La critique a de bon ce qu’elle permet à celui qui crée de s’améliorer. Ou pas. Parfois, elle revêt plutôt de sa capacité à exprimer précisément, avec ses propres mots, ce que l’on ressent à l’écoute d’un morceau, mais elle n’est pas un moyen d’apporter un jugement irrévocable. Elle me paraît d’autant plus délicate lorsqu’il s’agit d’une musique sans paroles. Elle me paraît encore plus délicate, lorsqu’il s’agit de l’EP Haven de Guillaume Poncelet.
Son premier album néoclassique, 88, publié en 2018, était un premier aveu de soi, une palette douce d’émotions. Ici, le pianiste et compositeur promet dans cet EP d’y trouver refuge. On ne présente plus en France les artistes pour lesquels il travaille (Ben Mazué et Gaël Faye, entre autres). Mais on ne parle jamais de celui qui donne corps à leurs textes, habille leur voix par les sens qu’il éveille (les morceaux qui m’ont le plus touchée étant L’ennui des après-midis sans fin, de Gaël Faye, et Des nouvelles de Ben Mazué). Alors voilà, pourquoi il est moins évident d’en parler.
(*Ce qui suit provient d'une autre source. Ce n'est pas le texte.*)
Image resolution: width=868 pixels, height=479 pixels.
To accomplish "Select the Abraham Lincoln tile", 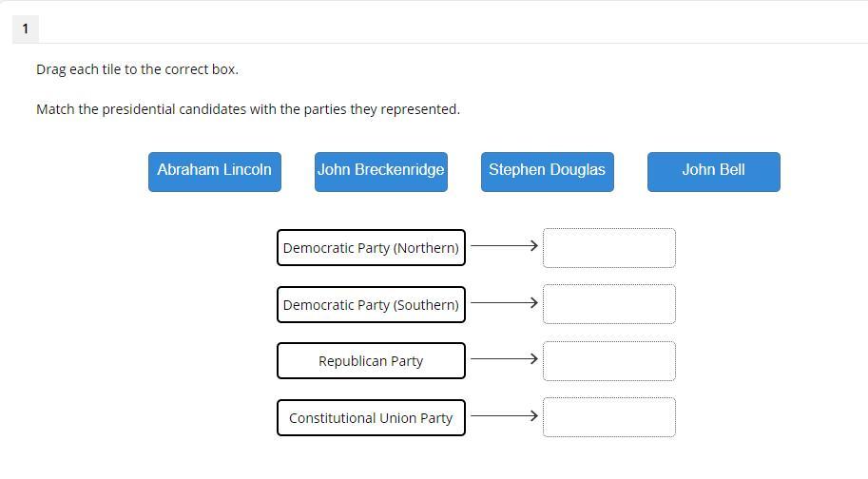I will tap(214, 171).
Les accords mineurs de son piano, dont le son est légèrement arrondi par la sourdine, influencent selon moi surtout le corps. Libre à soi de sentir quelle partie de ce dernier s’anime et s’émeut. Libre à soi de sentir traverser cette vague, cet élan doux et tendre, ou bien moins tendre peut-être, dans le ventre ou dans la gorge, ou peut-être ailleurs. Libre à soi enfin, de sentir la caresse de son toucher, dans sa proposition toute en retenue.
On pourrait inventer beaucoup d’histoires à propos de chacun de ces morceaux. Concernant Souls, Guillaume évoquait le mystère des rencontres et de leur évidence, dans un tourbillon matérialisé par une pluie de notes. Le morceau Let Go a mille façons d’être compris. À moi, il me dit que la nuit, trouver son refuge et s’abandonner, est la meilleure des solutions, quand tout le poids du monde pèse sur ses épaules. Il me dit aussi que ce qui traîne et leste la poitrine peut facilement s’apaiser, et qu’il y a toujours un autre sur qui compter.
Mais oui, je ne parlerai pas de technique, mais seulement de mécanique du corps, enclenchée par les doigts du pianiste. Autrement, je préfère me taire et laisser les sons se dérouler.